Die vermutlich größte Menge Äpfel wurden bei Andrea Kuban verarbeitet. Schubkarrenweise wurden bei ihrer Gruppe saftige Äpfel abgeliefert, damit sie in einem Schredder für das Kaltpressen vorbereitet werden. Stück für Stück warfen die Mutter und eine ganze Reihe Grundschüler die Äpfel in die Maschine, um schließlich das Schreddergut zum Pressteam zu geben. Dort füllten unter anderem Lorenzo und Inga die hydraulische Presse, die der Hof Helle der Schule geliehen hatte. Eine Handpresse hatte die Schule von der Stiftung Louisenlund ausgeliehen, berichtete Düllmann. Vermutlich über 300 Liter Apfelsaft hatten die Kinder und Helfer hergestellt, aus dem unter anderem auch Gelee gekocht wurde. Sie stelle den Apfelsaft immer anders her, berichtete Selina Wilkening, die ihr Patenkind bei dem Apfeltag besuchte. Sie kaufte eine Flasche und auch Apfelbrot, und war begeistert, wie groß das Angebot und wie glücklich die Kinder ihre Arbeiten vorstellten.

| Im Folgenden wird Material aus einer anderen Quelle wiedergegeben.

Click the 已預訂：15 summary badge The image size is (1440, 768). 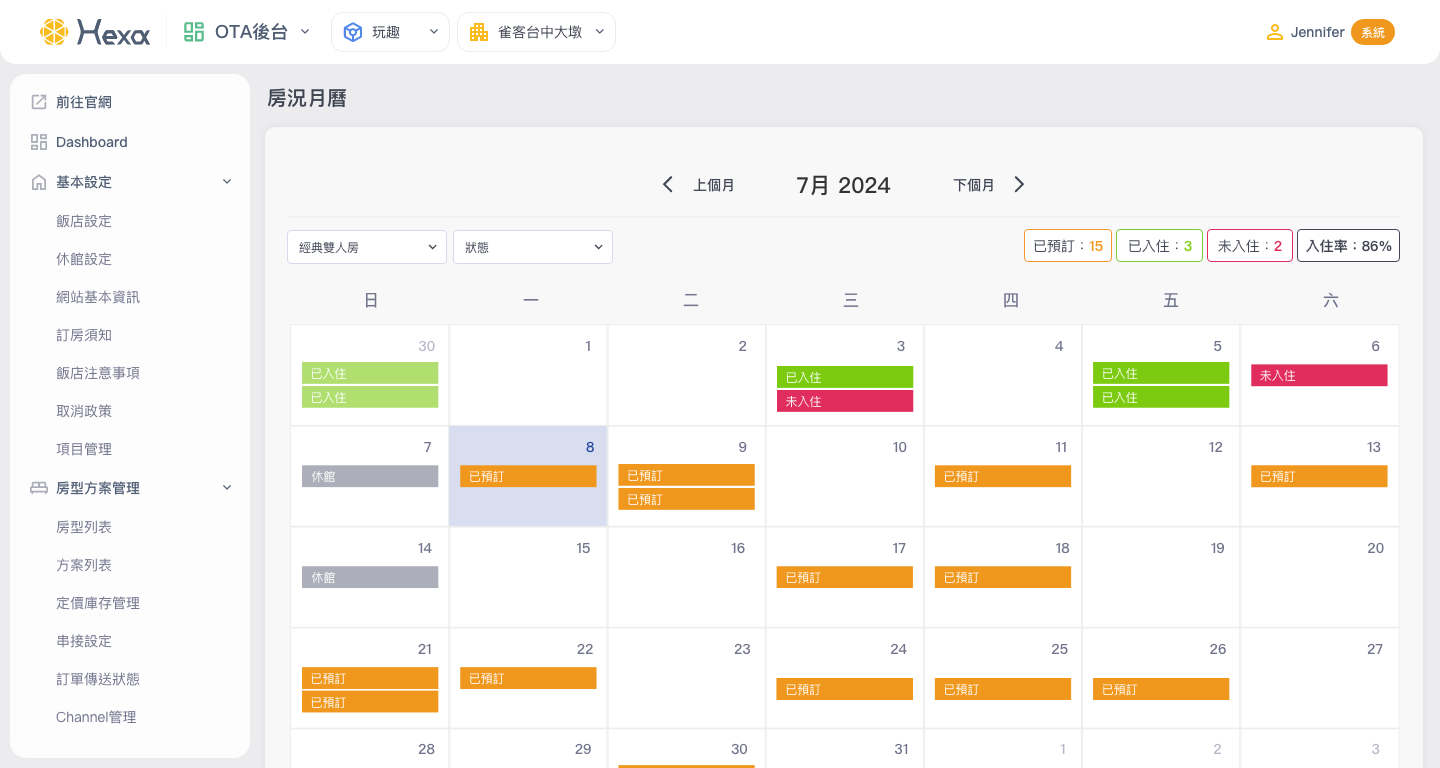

Unterstützt wurde das Kollegium nicht nur wieder von vielen Eltern, sondern auch der Landfrauenverein Eckernförde unter Leitung von Annelore Erdmann war aktiv. Sie waren Montag, Dienstag und Mittwoch mit zwei bis vier Helferinnen in der Schule und begleiteten die Verarbeitung der Früchte. Neben Apfelbrot und Gelee, wurden blecheweise Kuchen gebacken, es wurden Apfel-Schokospieße, Apfelwaffeln, Apfelmus und vieles mehr hergestellt. „Es hat wieder viel, Spaß gemacht“, sagte Erdmann, und sie und ihre Landfrauen hätten gemerkt, dass die größeren Schüler schon sehr viel sicherer und effektiver mit den Küchenwerkzeugen arbeiteten. Jetzt sehe man die Früchte der Arbeit aus den Vorjahren, denn da fanden die Apfeltage auch schon statt. Allerdings empfanden sie es als zu lang, Zwei Tage hätten auch gereicht.

Die Schule hatte zunächst erwogen, die Apfeltage ausfallen zu lassen, berichtete der Schulleiter, da man ja bereits vor drei Wochen schon eine Projektwoche zur Schulhofumgestaltung hatte. Ausfallen lasse hätte bedeutet, dass die vielen Äpfel auf dem Schulgrundstück ungenutzt verkommen würden. Das passe aber nicht dazu, den Kindern mit den Apfeltagen zu zeigen, wie wertvoll das Obst sei. Und so konnten die Schüler aus fast zwölf Gruppen auswählen.

Köstlich duftenden Apfelkuchen hatten sich Ellen und Volker Baudach beim Apfelmarkttag gegen eine Spende ausgesucht. Sie besuchten ihre Enkelin an der Schule und freuten sich über die vielen leckeren Angebote und die kreativen Arbeiten. „Kinder lernen bei solchen Aktionen sehr viel nebenbei“, meinte Ellen Baudach. Zum Naschen hatten sie sich noch aufgefädelte Apfelringe mitgenommen. Gefilzte Apfeldekorationen und Vogelfutterhäuser mit Äpfeln rundeten das Angebot ab.